(DATA)

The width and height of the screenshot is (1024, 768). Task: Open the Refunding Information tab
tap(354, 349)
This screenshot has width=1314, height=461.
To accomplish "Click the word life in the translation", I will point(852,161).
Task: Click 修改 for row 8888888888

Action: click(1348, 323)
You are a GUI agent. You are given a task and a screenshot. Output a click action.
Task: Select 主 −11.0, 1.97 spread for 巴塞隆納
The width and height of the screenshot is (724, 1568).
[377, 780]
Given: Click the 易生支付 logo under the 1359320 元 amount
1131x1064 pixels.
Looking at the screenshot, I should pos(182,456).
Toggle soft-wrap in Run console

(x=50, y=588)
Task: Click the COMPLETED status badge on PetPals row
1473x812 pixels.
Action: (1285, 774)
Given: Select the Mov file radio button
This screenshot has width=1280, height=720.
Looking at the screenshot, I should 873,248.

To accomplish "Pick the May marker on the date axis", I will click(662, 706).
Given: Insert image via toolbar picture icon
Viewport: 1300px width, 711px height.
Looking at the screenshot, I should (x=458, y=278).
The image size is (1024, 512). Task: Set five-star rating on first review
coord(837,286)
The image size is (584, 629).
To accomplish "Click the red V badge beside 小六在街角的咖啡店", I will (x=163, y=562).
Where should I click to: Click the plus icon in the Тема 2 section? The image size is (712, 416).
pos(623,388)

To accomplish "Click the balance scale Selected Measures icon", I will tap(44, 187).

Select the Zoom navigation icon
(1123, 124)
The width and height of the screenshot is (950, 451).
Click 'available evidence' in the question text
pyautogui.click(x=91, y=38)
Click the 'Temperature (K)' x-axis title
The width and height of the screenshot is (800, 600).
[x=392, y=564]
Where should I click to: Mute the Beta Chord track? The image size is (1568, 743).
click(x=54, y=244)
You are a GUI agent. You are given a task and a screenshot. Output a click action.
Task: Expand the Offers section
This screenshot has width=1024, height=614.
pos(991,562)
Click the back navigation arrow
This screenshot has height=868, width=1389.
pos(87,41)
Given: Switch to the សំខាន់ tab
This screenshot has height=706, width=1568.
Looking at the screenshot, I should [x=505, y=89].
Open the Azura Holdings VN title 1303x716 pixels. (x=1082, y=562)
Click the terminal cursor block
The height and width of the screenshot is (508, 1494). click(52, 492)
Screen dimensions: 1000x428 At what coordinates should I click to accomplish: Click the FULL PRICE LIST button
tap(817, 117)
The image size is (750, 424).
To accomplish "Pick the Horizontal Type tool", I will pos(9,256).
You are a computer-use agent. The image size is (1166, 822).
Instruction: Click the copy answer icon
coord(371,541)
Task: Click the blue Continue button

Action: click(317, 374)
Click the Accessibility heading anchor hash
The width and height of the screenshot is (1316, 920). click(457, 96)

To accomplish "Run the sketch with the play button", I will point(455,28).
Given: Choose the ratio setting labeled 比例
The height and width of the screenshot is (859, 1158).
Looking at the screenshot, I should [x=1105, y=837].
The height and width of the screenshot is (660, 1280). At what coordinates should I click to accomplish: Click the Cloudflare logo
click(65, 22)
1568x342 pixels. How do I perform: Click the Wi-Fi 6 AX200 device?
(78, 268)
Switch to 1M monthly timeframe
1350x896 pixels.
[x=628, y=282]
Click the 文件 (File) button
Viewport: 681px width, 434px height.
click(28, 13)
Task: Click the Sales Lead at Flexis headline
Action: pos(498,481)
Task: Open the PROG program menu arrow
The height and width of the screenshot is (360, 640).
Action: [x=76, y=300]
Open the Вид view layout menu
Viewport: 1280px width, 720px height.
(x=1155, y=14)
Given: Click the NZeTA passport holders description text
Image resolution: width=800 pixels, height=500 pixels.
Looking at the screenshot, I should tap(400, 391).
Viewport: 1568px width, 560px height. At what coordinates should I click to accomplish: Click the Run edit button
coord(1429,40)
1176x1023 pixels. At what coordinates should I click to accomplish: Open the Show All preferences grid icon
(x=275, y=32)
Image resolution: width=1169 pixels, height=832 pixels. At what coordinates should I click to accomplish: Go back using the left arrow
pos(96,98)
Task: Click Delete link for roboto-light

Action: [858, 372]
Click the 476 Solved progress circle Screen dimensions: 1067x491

(End DATA)

--- WORK TO BE COMPLETED ---
Verbatim and in full, return the listing above.

--- RESPONSE ---
The width and height of the screenshot is (1024, 768). Task: Open the Refunding Information tab
tap(354, 349)
This screenshot has width=1314, height=461.
To accomplish "Click the word life in the translation", I will point(852,161).
Task: Click 修改 for row 8888888888

Action: click(1348, 323)
You are a GUI agent. You are given a task and a screenshot. Output a click action.
Task: Select 主 −11.0, 1.97 spread for 巴塞隆納
The width and height of the screenshot is (724, 1568).
[377, 780]
Given: Click the 易生支付 logo under the 1359320 元 amount
1131x1064 pixels.
Looking at the screenshot, I should pos(182,456).
Toggle soft-wrap in Run console

(x=50, y=588)
Task: Click the COMPLETED status badge on PetPals row
1473x812 pixels.
Action: (1285, 774)
Given: Select the Mov file radio button
This screenshot has width=1280, height=720.
Looking at the screenshot, I should 873,248.

To accomplish "Pick the May marker on the date axis", I will click(662, 706).
Given: Insert image via toolbar picture icon
Viewport: 1300px width, 711px height.
Looking at the screenshot, I should (x=458, y=278).
The image size is (1024, 512). Task: Set five-star rating on first review
coord(837,286)
The image size is (584, 629).
To accomplish "Click the red V badge beside 小六在街角的咖啡店", I will (x=163, y=562).
Where should I click to: Click the plus icon in the Тема 2 section? The image size is (712, 416).
pos(623,388)

To accomplish "Click the balance scale Selected Measures icon", I will tap(44, 187).

Select the Zoom navigation icon
(1123, 124)
The width and height of the screenshot is (950, 451).
Click 'available evidence' in the question text
pyautogui.click(x=91, y=38)
Click the 'Temperature (K)' x-axis title
The width and height of the screenshot is (800, 600).
[x=392, y=564]
Where should I click to: Mute the Beta Chord track? The image size is (1568, 743).
click(x=54, y=244)
You are a GUI agent. You are given a task and a screenshot. Output a click action.
Task: Expand the Offers section
This screenshot has width=1024, height=614.
pos(991,562)
Click the back navigation arrow
This screenshot has height=868, width=1389.
pos(87,41)
Given: Switch to the សំខាន់ tab
This screenshot has height=706, width=1568.
Looking at the screenshot, I should [x=505, y=89].
Open the Azura Holdings VN title 1303x716 pixels. (x=1082, y=562)
Click the terminal cursor block
The height and width of the screenshot is (508, 1494). click(52, 492)
Screen dimensions: 1000x428 At what coordinates should I click to accomplish: Click the FULL PRICE LIST button
tap(817, 117)
The image size is (750, 424).
To accomplish "Pick the Horizontal Type tool", I will pos(9,256).
You are a computer-use agent. The image size is (1166, 822).
Instruction: Click the copy answer icon
coord(371,541)
Task: Click the blue Continue button

Action: click(317, 374)
Click the Accessibility heading anchor hash
The width and height of the screenshot is (1316, 920). click(457, 96)

To accomplish "Run the sketch with the play button", I will point(455,28).
Given: Choose the ratio setting labeled 比例
The height and width of the screenshot is (859, 1158).
Looking at the screenshot, I should [x=1105, y=837].
The height and width of the screenshot is (660, 1280). At what coordinates should I click to accomplish: Click the Cloudflare logo
click(65, 22)
1568x342 pixels. How do I perform: Click the Wi-Fi 6 AX200 device?
(78, 268)
Switch to 1M monthly timeframe
1350x896 pixels.
[x=628, y=282]
Click the 文件 (File) button
Viewport: 681px width, 434px height.
click(28, 13)
Task: Click the Sales Lead at Flexis headline
Action: pos(498,481)
Task: Open the PROG program menu arrow
The height and width of the screenshot is (360, 640).
Action: [x=76, y=300]
Open the Вид view layout menu
Viewport: 1280px width, 720px height.
(x=1155, y=14)
Given: Click the NZeTA passport holders description text
Image resolution: width=800 pixels, height=500 pixels.
Looking at the screenshot, I should tap(400, 391).
Viewport: 1568px width, 560px height. At what coordinates should I click to accomplish: Click the Run edit button
coord(1429,40)
1176x1023 pixels. At what coordinates should I click to accomplish: Open the Show All preferences grid icon
(x=275, y=32)
Image resolution: width=1169 pixels, height=832 pixels. At what coordinates should I click to accomplish: Go back using the left arrow
pos(96,98)
Task: Click Delete link for roboto-light

Action: [858, 372]
Click the 476 Solved progress circle Screen dimensions: 1067x491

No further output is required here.